I mention all this because the ‘politically correct’ version of history being espoused today is that all the ills of our society can be laid at the feet of the white Europeans who colonized North America. But what is not taught, for instance, is that in his autobiography Apache war chief Geronimo said this about the white people he met while attending the St Louis Exposition,

“I saw many interesting things and learned much of the white people. They are a very kind and peaceful people. During all the time I was at the Fair no one tried to harm me in any way. Had this been among the Mexicans I am sure I should have been compelled to defend myself often.”

There had been warfare for centuries between the Apache, and Mexicans who raided into historic Apache lands in what is today Arizona. Geronimo’s wife and children had been murdered by Mexicans in one of those raids.

This is not to excuse what happened to American Indians after the arrival of white Europeans. It only illustrates similar things had been going on amongst the Indians themselves long before that arrival. The Europeans were no worse than those already here. But saying so invokes the censure of those who condemn white America.

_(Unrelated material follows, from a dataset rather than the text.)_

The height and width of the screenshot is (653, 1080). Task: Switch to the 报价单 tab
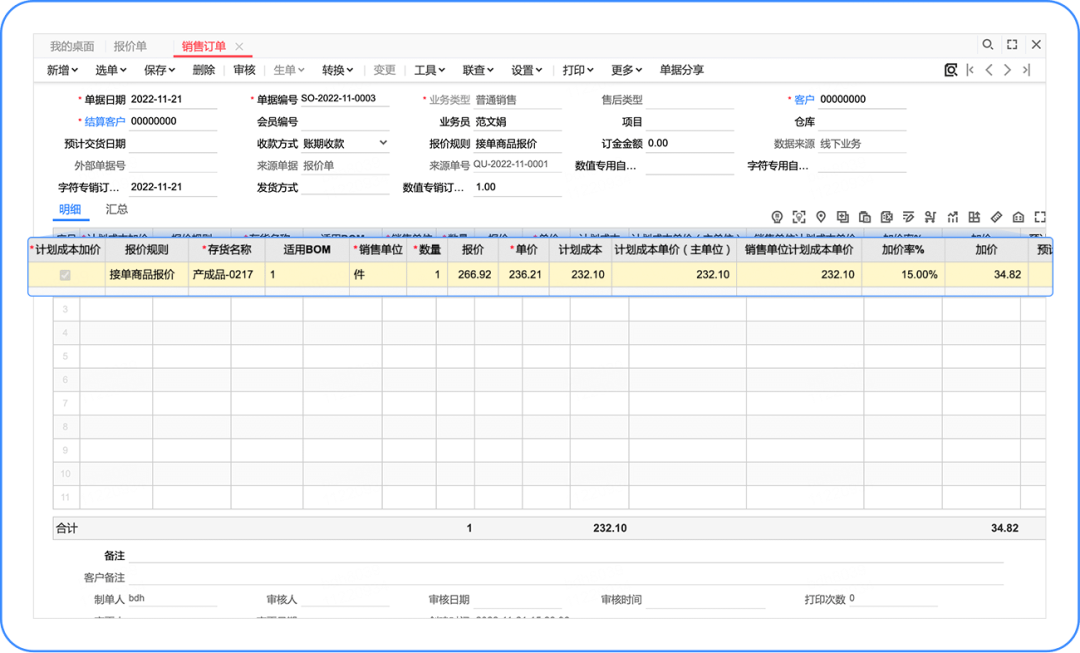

A central narrative of that condemnation is the conduct of white Americans towards American Indians. But if the American Indians were equally capable of the same conduct long before the arrival of “the white man”, and if (as in the case of Geronimo) Mexicans treated Indians worse than did white Americans, that narrative loses its moral authority.

Slavery was also a common practice in pre-Columbian American Indian cultures, and it lasted into the 19th century. A factor contributing to the Second Seminole War in Florida (1835-1842) was the conflict between white and American Indian slave owners.

Another part of the anti-white narrative is that white Americans deliberately committed genocide by infecting Indians with smallpox. Whether that ever actually happened is questionable. But even if true, how is that any different than the practice of contaminating your enemy’s water source with animal carcasses, which South American Indians did.

What’s not in doubt is the devastating effect European infectious diseases had on American Indian populations. But the fact Indians had no natural immunity to European diseases is hardly evidence of white malevolence. It could just as easily have gone the other way.

Those who want to taint 21st century white Americans with the conduct (some real, some imagined) of our predecessors toward the Indians are saying that conduct was unique. That is a false narrative. White Europeans were no better, or worse, than the Indians. Human misconduct is ubiquitous.

Gary Beatty

Gary Beatty

Gary Beatty lives between Florida and Pagosa Springs. He retired after 30 years as a prosecutor for the State of Florida, has a doctorate in law, is Board Certified in Criminal Trial law by the Florida Supreme Court, and is now a law professor.